++++ Records for this exercise ++++
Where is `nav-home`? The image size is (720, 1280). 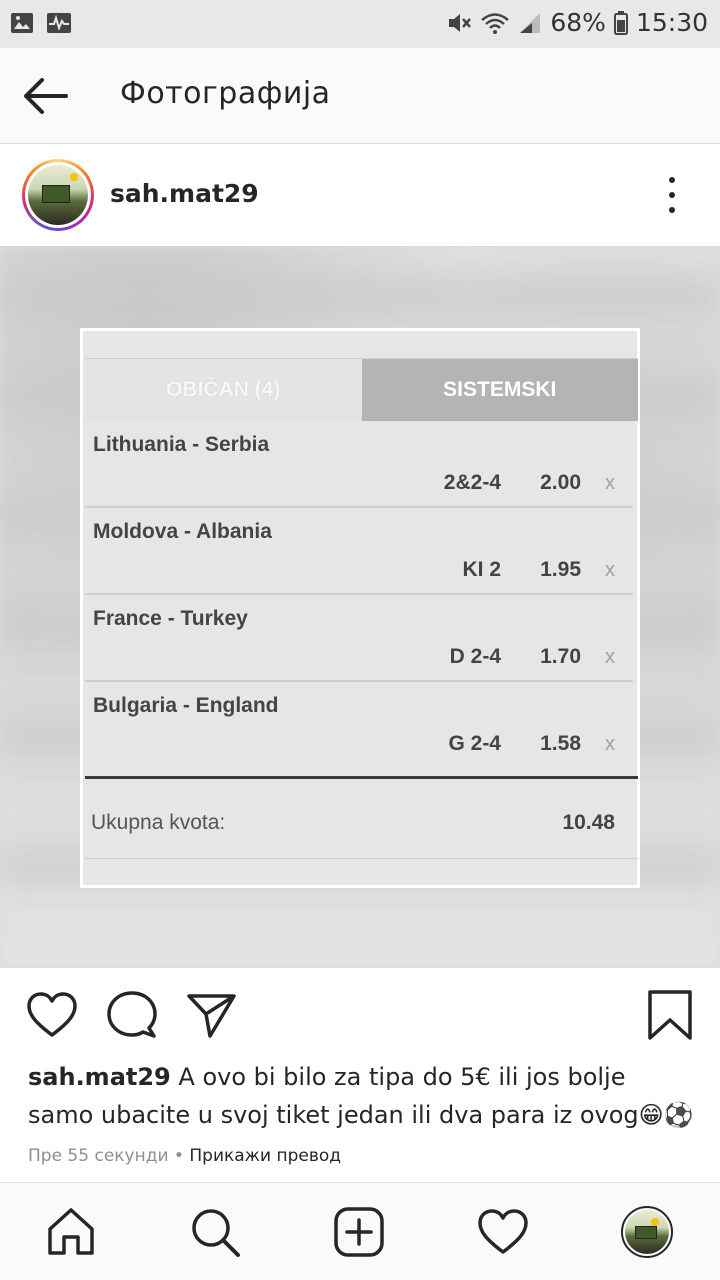
nav-home is located at coordinates (71, 1232).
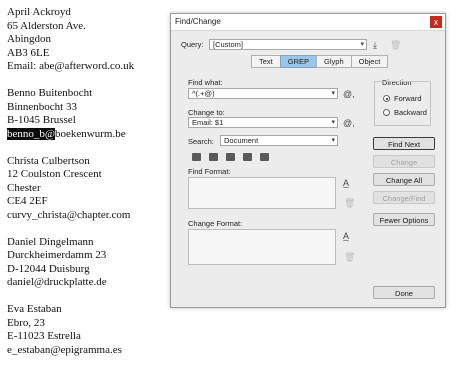 This screenshot has width=474, height=371. Describe the element at coordinates (90, 134) in the screenshot. I see `email-rest: boekenwurm.be` at that location.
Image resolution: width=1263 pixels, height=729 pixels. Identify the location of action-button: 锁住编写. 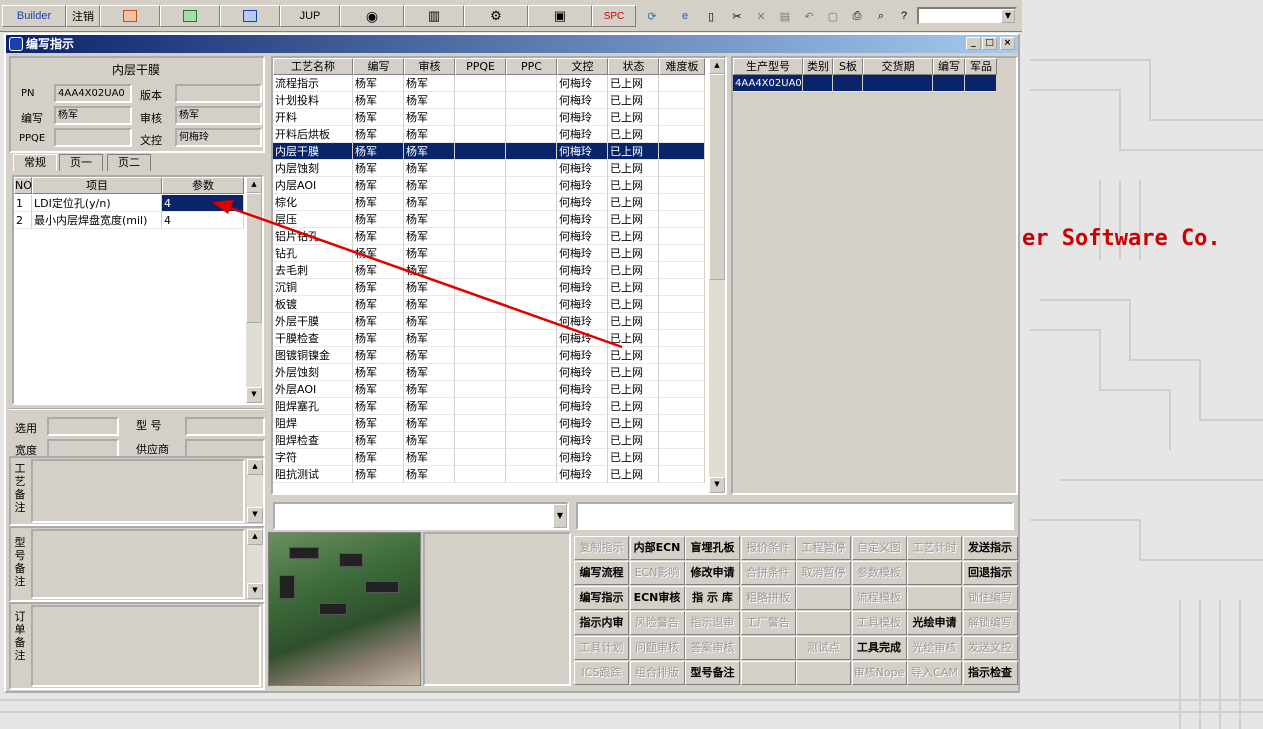
(990, 598).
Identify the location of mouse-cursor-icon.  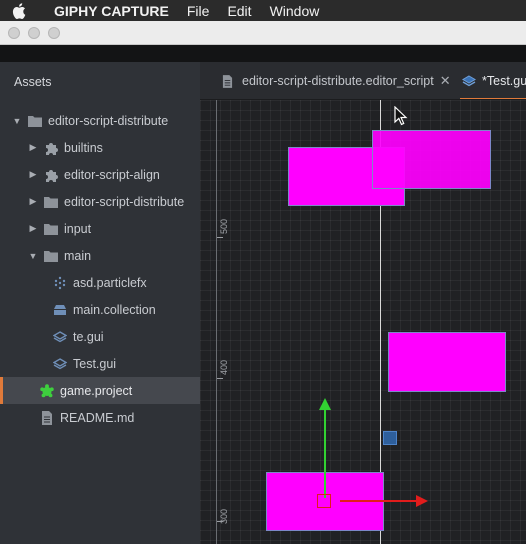
(401, 116).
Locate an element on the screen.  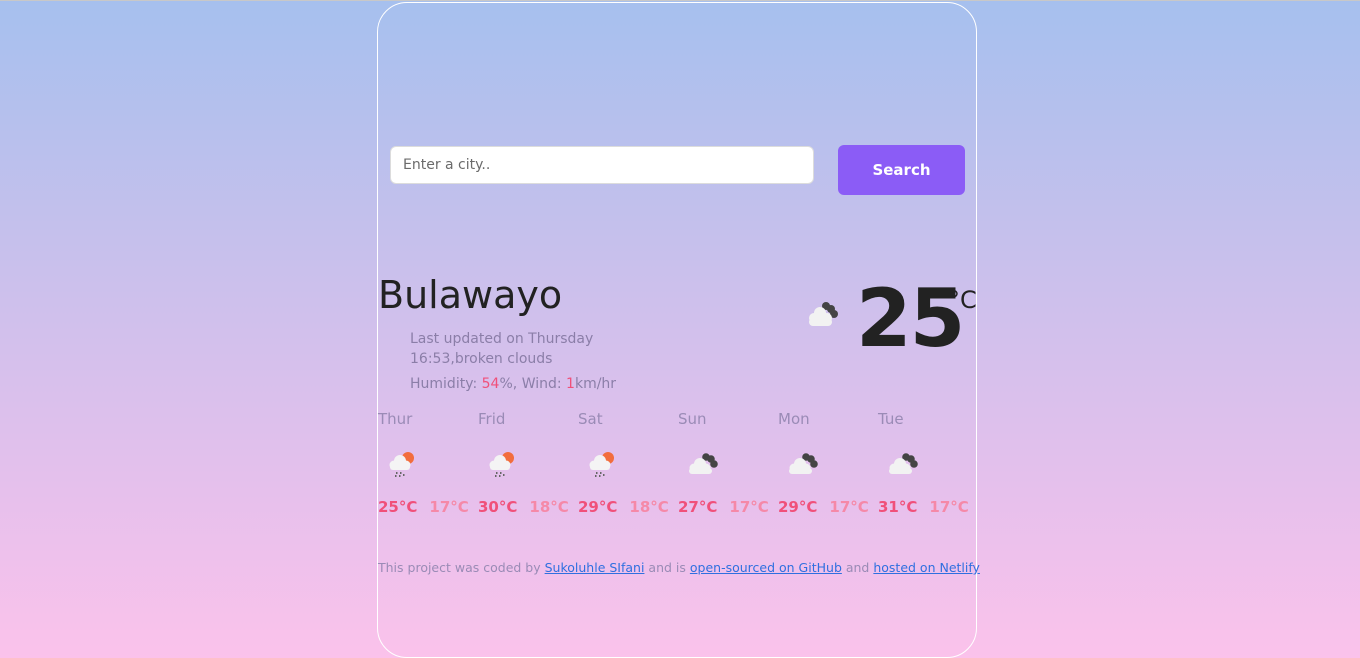
forecast-day: Sat 29°C 18°C is located at coordinates (628, 465).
++++
## Work to complete
Rewrite all the items above with every "Identify" changed to "Find" and everything else unchanged, leaving out the pictures.

## Final answer
Where is `nav-home`? The image size is (720, 1280). 
nav-home is located at coordinates (71, 1232).
 This screenshot has width=474, height=371. Describe the element at coordinates (90, 134) in the screenshot. I see `email-rest: boekenwurm.be` at that location.
Image resolution: width=1263 pixels, height=729 pixels. Find the location of action-button: 锁住编写. 
(990, 598).
Find the location of mouse-cursor-icon.  
(401, 116).
Locate an element on the screen.  
forecast-day: Sat 29°C 18°C is located at coordinates (628, 465).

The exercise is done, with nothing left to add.